A lei 14.230/21 reformou a lei de improbidade administrativa, alterando parâmetros de responsabilização e gerando debates sobre dolo e prazos prescricionais. O artigo analisa impactos na corrupção e gestão pública.

sábado, 21 de setembro de 2024

Atualizado em 19 de setembro de 2024 16:10

1. Introdução

A lei 14.230/21 introduziu significativas alterações à lei de improbidade administrativa (lei 8.429/1992), buscando corrigir excessos e trazer maior segurança jurídica aos agentes públicos. A reforma legislativa trouxe mudanças pontuais, como a exigência de dolo para a configuração do ato de improbidade e a redefinição de prazos prescricionais, o que gerou divisões no meio acadêmico. Enquanto alguns autores entendem que a reforma refina a responsabilização dos gestores públicos, outros a veem como um retrocesso no combate à corrupção.
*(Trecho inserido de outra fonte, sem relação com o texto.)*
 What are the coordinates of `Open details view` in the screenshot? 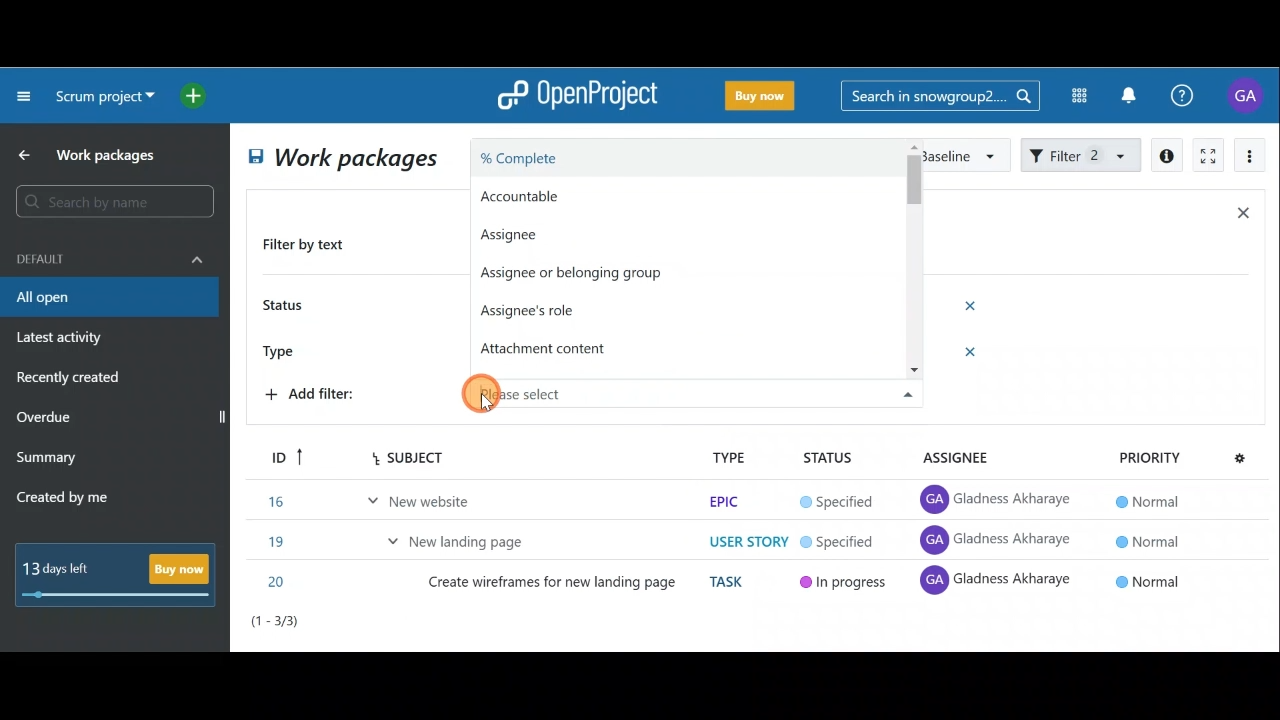 It's located at (1168, 156).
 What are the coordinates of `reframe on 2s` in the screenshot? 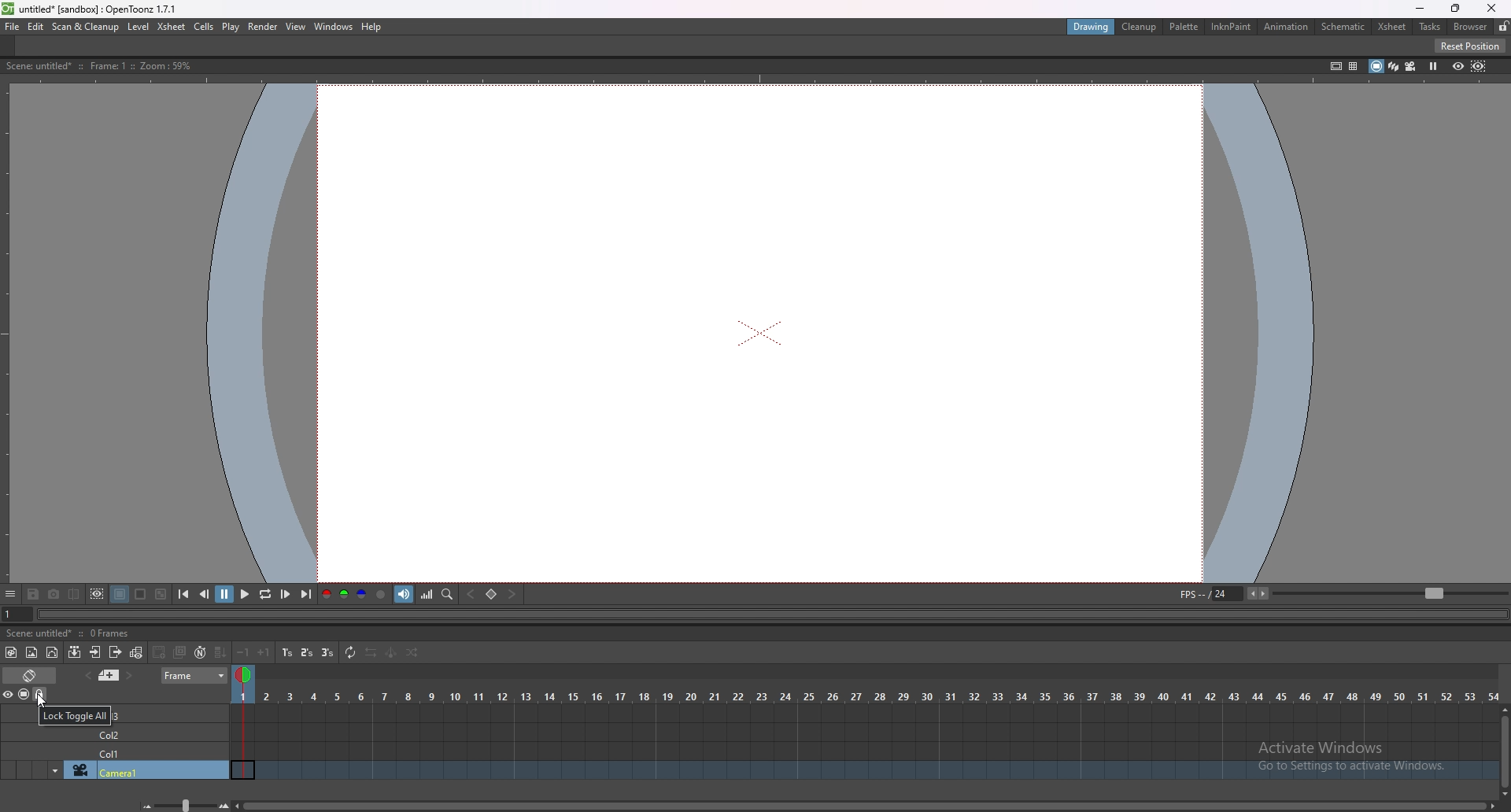 It's located at (307, 653).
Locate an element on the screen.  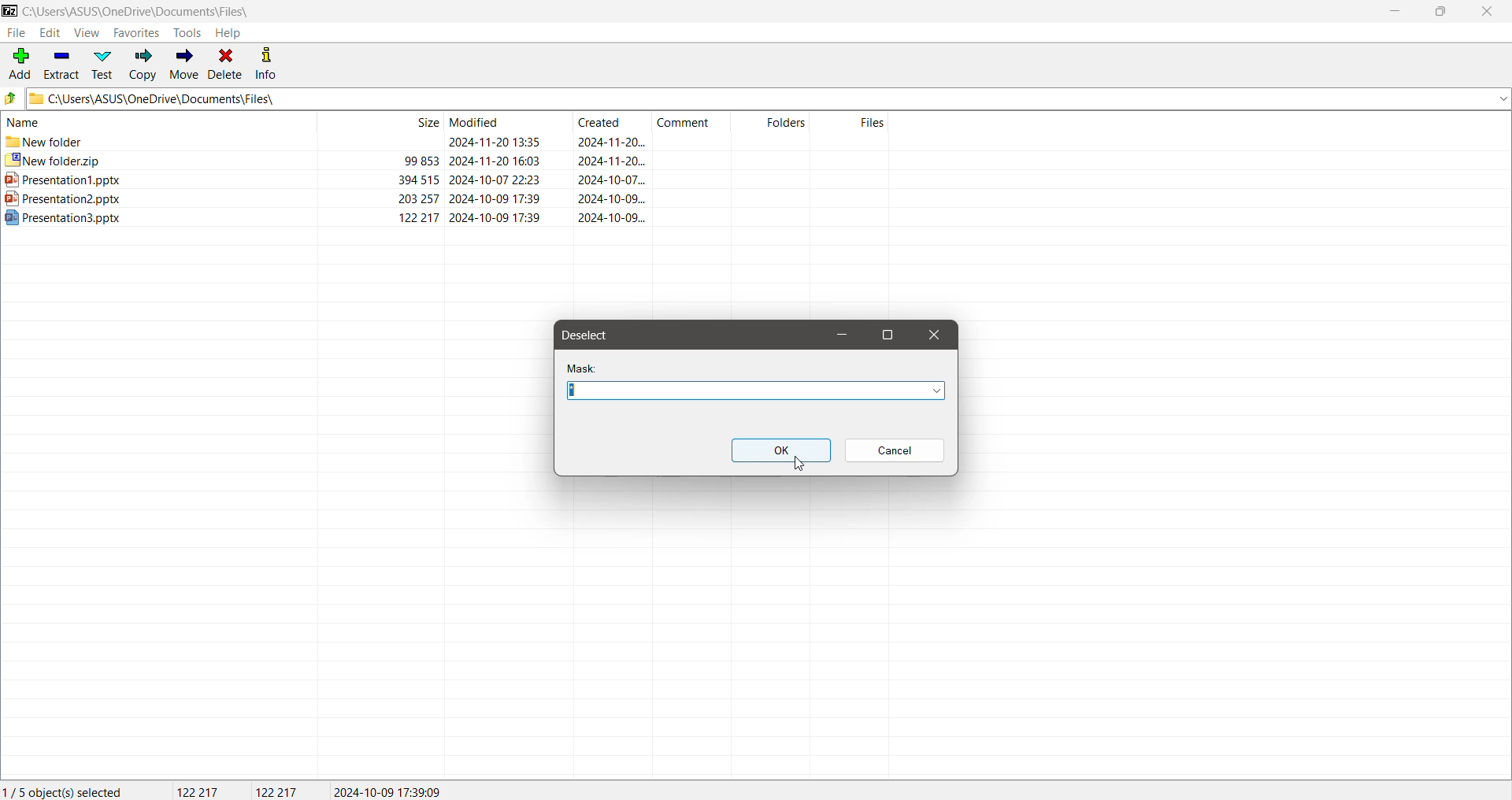
Application Logo is located at coordinates (9, 9).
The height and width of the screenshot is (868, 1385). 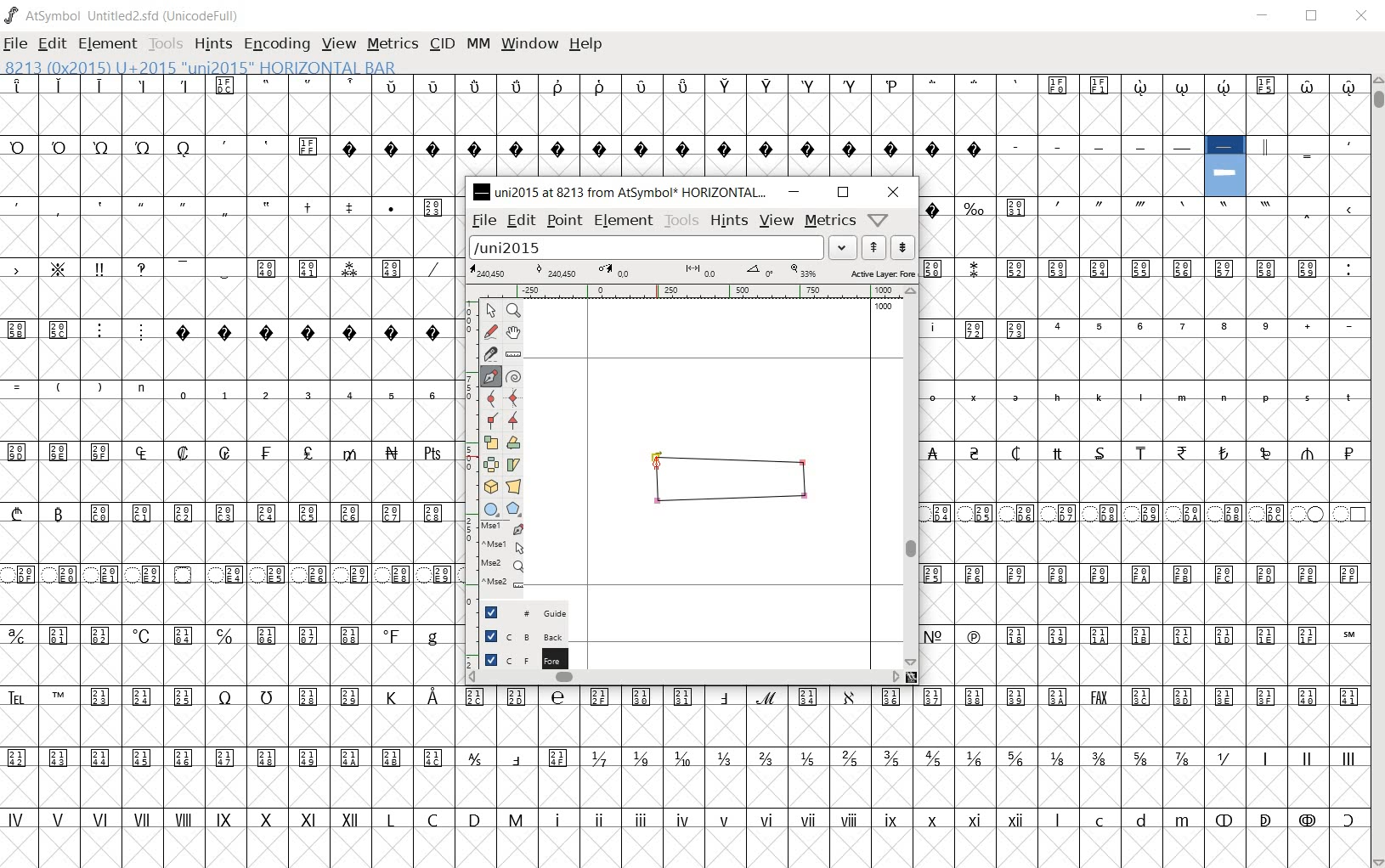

Este artigo tem por objetivo analisar os principais pontos da reforma da lei de improbidade administrativa e avaliar as implicações práticas das alterações, utilizando referências doutrinárias que sustentam tanto posições favoráveis quanto críticas.

2. Metodologia

Para a elaboração deste estudo, adotou-se uma metodologia qualitativa, com base na análise doutrinária e legislativa. Foram utilizados livros, artigos e teses publicadas por autores reconhecidos no campo do Direito Administrativo, com o intuito de confrontar visões divergentes e fornecer uma visão crítica das mudanças introduzidas pela lei 14.230/21.

3. Exigência de Dolo para Atos de Improbidade

Um dos aspectos mais polêmicos da lei 14.230/21 é a exigência de dolo para a configuração do ato de improbidade. Antes da reforma, a legislação previa que os atos poderiam ser punidos com base em culpa grave, além de dolo.

3.1 Perspectiva Favorável

Marcelo Alexandrino sustenta que a reforma é benéfica, uma vez que "a punição por improbidade deve focar em condutas intencionais de desonestidade, excluindo atos que envolvam apenas inabilidade administrativa ou erro sem intenção de lesar o erário" (Alexandrino, 2022). Segundo o autor, a modificação alinha-se aos princípios constitucionais de legalidade e ampla defesa, evitando a responsabilização desproporcional de gestores.

3.2 Perspectiva Contrária

Emerson Garcia, contudo, adverte que a exigência de dolo torna mais difícil a punição de agentes públicos envolvidos em práticas lesivas à administração, ao passo que "a comprovação do dolo, sobretudo em casos de corrupção disfarçada, é extremamente complexa" (Garcia, 2022). Para ele, a reforma promove um afrouxamento das regras e cria uma janela para a impunidade.

4. Redefinição dos Prazos Prescricionais

A lei 14.230/21 também alterou os prazos de prescrição para a propositura de ações de improbidade, estabelecendo um limite de oito anos após o término do vínculo funcional ou do mandato do agente público.

4.1 Perspectiva Favorável

Diogo Figueiredo Moreira Neto destaca que a limitação temporal garante maior segurança jurídica, pois "prazos longos demais criam incertezas tanto para a administração pública quanto para os próprios gestores, prejudicando a eficiência administrativa" (Moreira Neto, 2023). Ele ressalta que a prescrição é um instituto essencial para garantir a estabilidade das relações jurídicas.

4.2 Perspectiva Contrária

Por outro lado, Fábio Medina Osório critica duramente a mudança, argumentando que "a corrupção, muitas vezes, só é desvelada após anos de investigação, e encurtar o prazo para responsabilização pode inviabilizar a punição de ilícitos graves" (Osório, 2022). Segundo ele, a alteração representa uma "brecha legal" que favorece a impunidade em diversos casos.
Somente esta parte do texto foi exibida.